In a retrospective commentary in 2012, Brad Brevet noted the film has significant similarities in plot and themes to Alfred Hitchcock's 1946 film Notorious.

===Accolades===
Mission: Impossible 2 won both Best Male Performance for Tom Cruise and Best Action Sequence at the MTV Movie Awards. However, it was nominated for two Golden Raspberry Awards at the 2000 ceremony for Worst Remake or Sequel and Worst Supporting Actress for Thandiwe Newton, both of which went to Book of Shadows: Blair Witch 2 and Kelly Preston in Battlefield Earth respectively. It was also nominated for a Stinker Award at the 2000 ceremony for Worst Song (Limp Bizkit's "Take a Look Around"), losing to Baha Men's "Who Let the Dogs Out" in Rugrats in Paris.

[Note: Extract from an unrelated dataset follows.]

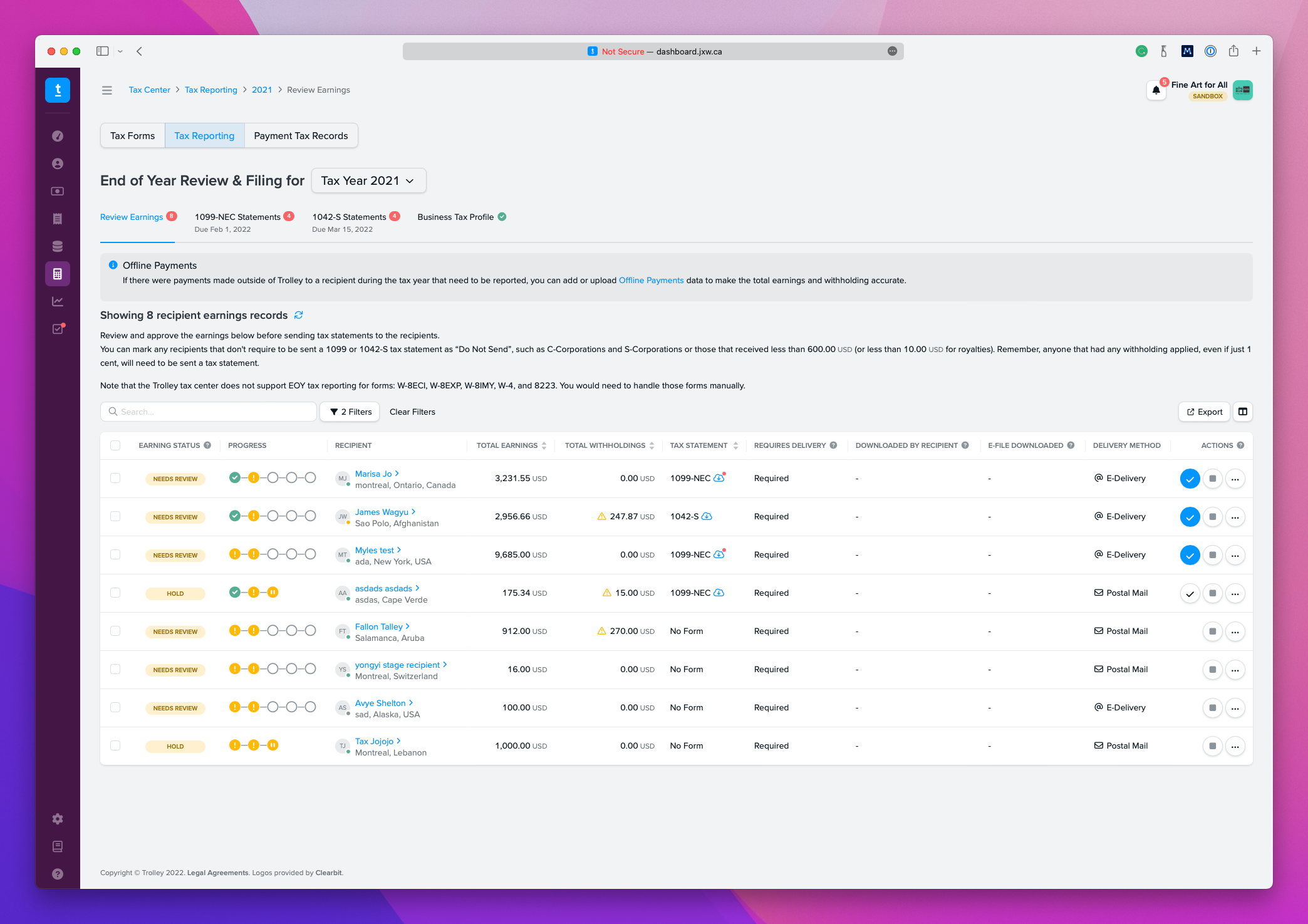Viewport: 1308px width, 924px height.
Task: Download James Wagyu's 1042-S statement via cloud icon
Action: pos(707,516)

For his work on the film, Cruise was nominated for both Choice Movie Actor and Choice Summer Movie Wipeout at the 2000 Teen Choice Awards, but simultaneously lost to Freddie Prinze Jr. in Down to You and Jim Carrey in Me, Myself & Irene. The film received four nominations at the 5th Golden Satellite Awards for Best Cinematography, Best Editing, Best Sound and Best Visual Effects.